→ Text to read:
* begin *

The current theme of Enshu School is "By exploring the old, one becomes able to understand the new". Sojitsu says, "I consider tradition a refinement. Throughout the history of 400 years, each Grand Master preserved what he considered important, and removed what he considered unimportant or wasteful elements, and added something unique of their own. One Grand Master might have obtained inspiration from the ideas of a Grand Master a few generations before him. You know tradition is not consumable".
Sojitsu confessed that as he approached adulthood, he came to worry if he could really be a good Master. But he never thought of shirking the responsibility of this important mission of bridging the family tradition, handing over the know-how of his forefathers to his successors. He is keenly aware that if he were to say no to this important role, it would create a chasm in what has become an important cultural tradition of this country, and in his view, this can not possibly be allowed to happen.
"I feel increasingly indebted to everybody around me. I can do my work as Grand Master thanks to ancestors, and all the people around me who support me. This is the message I would like to convey to my children and society at large." Sojitsu continued, "Since I have 400 years before me, I feel responsible for another 400 years. Though it may not be practical, I would at least like to make sure that my concept, along with what I have learned, be transferred to the 14th Grand Master – that will be my son – and to make sure that the transition to the 15th Grand Master will be done properly. I have to live long!"
Training and cultivation since childhood
Typical traditional Japanese performing arts include the Kabuki play, Kyogen comedy or Japanese dancing. Training for successors starts quite early. Would-be successors experience their first stage around 3 or 4 years old. Most of them recall how hard their training had been. One recalls that even during winter, in a stark cold room with no heating, the lesson went on and on until the Master (father) said it was finished. "Often father's fan was thrown at me if I made same mistakes", he said. Another remembers how he envied ordinary children enjoying baseball – because as the destined successor, he was either busy with a series of lessons or was on stage.
But for Sojitsu this was not the case. He did not begin formal tea lessons of Sado until he was 14 years old and prior to this, his upbringing was quite ordinary. Unlike the traditional performing arts the tea ceremony requires the participation of guests, and communication with guests is crucial, so it requires personality-building. "But", he says. "Come to think of it, Sado has always been a part of my life since childhood. Since I was 4 or 5 years old, I was asked by my father, the 12th Grand Master, to deliver tea bowls to the guests attending the ceremony. Through these experiences I learned a lot. I learned about timing, keeping harmony with the actions of guests, how to respond to their comments and the like. When we were on vacation, father took out a portable tea set and all the family members did tea. Since my father was an embodiment of culture, a real tea person, to be with him undoubtedly cultivated my sensitivity. I might not have started learning innumerable actions and gaining the knowledge required for Sado until later on in my life, but in hindsight I believe all these childhood experiences seeped into and molded me".

* end *

→ Given information:
* begin *

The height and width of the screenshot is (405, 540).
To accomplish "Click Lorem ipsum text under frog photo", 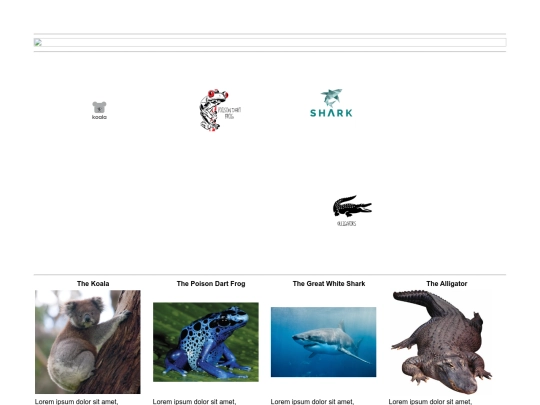I will (194, 402).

* end *

→ Exercise instructions:
1. Which traditional Japanese performing arts are named in the passage about Sojitsu and the Enshu School? List all of them.
2. Answer these from the passage about Sojitsu and the Enshu School:
(a) How long a history does Sojitsu say the tradition has?
(b) Who does Sojitsu say will be the 14th Grand Master?
(c) At what age did Sojitsu begin formal tea lessons?

→ Results:
1.
- Kabuki play
- Kyogen comedy
- Japanese dancing

2.
(a) 400 years
(b) His son
(c) 14 years old